Cooked: Survival by ZIP Code

Cooked: Survival by ZIP Code

Directed by Judith Helfand
U.S. | 2018 | Documentary
82 minutes | English

Chicago suffered the worst heat disaster in U.S history in 1995, when 739 residents — mostly elderly and black — died over the course of one week. “Cooked” — an adaptation of Eric Klinenberg's groundbreaking book “Heat Wave: A Social Autopsy of Disaster in Chicago” — not only links the heat wave’s devastation back to the underlying manmade disaster of structural racism but also delves deep into one of our nation’s biggest growth industries: disaster preparedness. Peabody Award-winning filmmaker Judith Helfand uses her signature serious-yet-quirky style as interlocutor and narrator to examine both the cataclysmic natural disasters for which we prepare and the slow-motion disasters we ignore — at least until an extreme weather event hits and those slow-motion disasters are made exponentially more deadly and visible.

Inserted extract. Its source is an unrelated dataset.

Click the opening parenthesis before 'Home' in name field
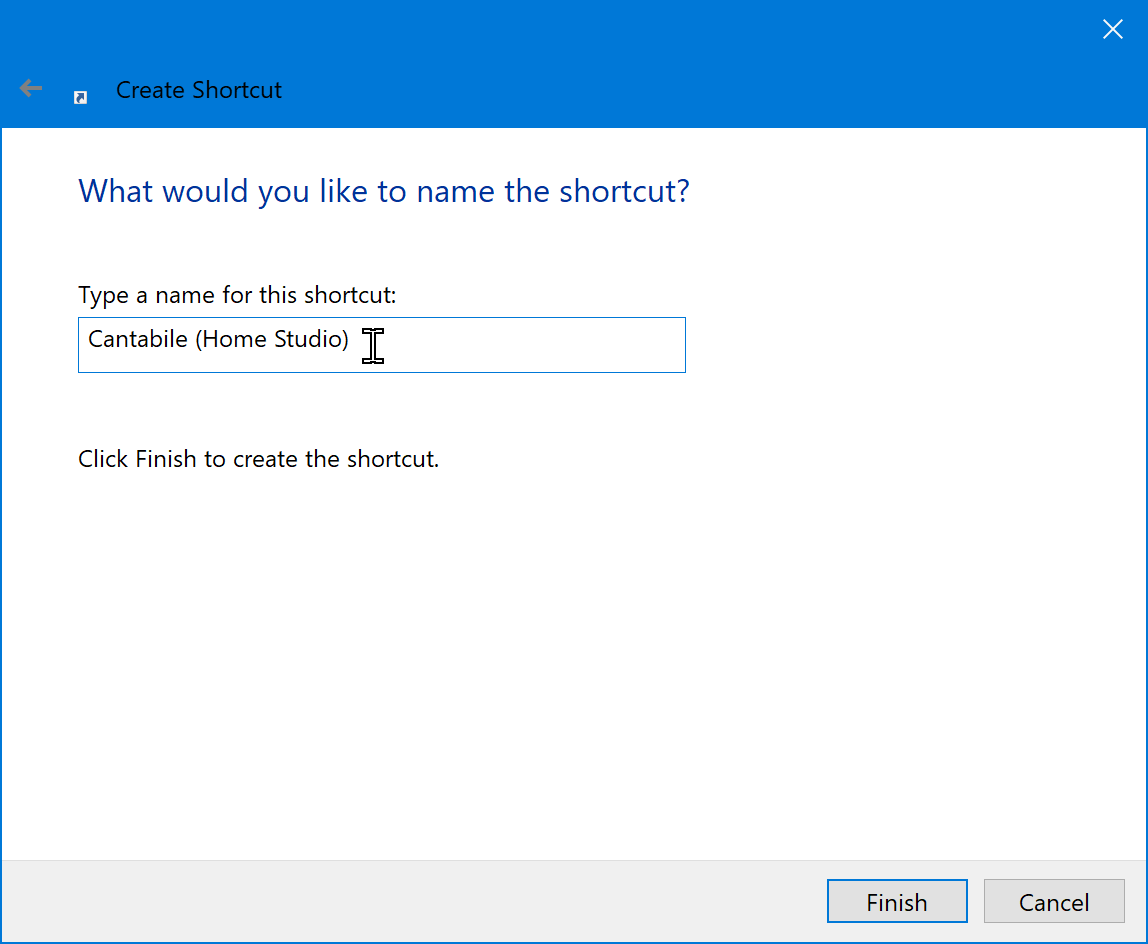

But whether it was the heat wave in Chicago or the devastation caused by Hurricanes Katrina, Sandy, Harvey, Irma, and Maria, all of these disasters share something in common: They reveal the ways in which class, race, and ZIP code predetermine who gets hurt the worst, who recovers and bounces back, and who receives minimal or no aid. “Cooked” asks the question: What if a ZIP code isn’t just a routing number but a life-or-death sentence?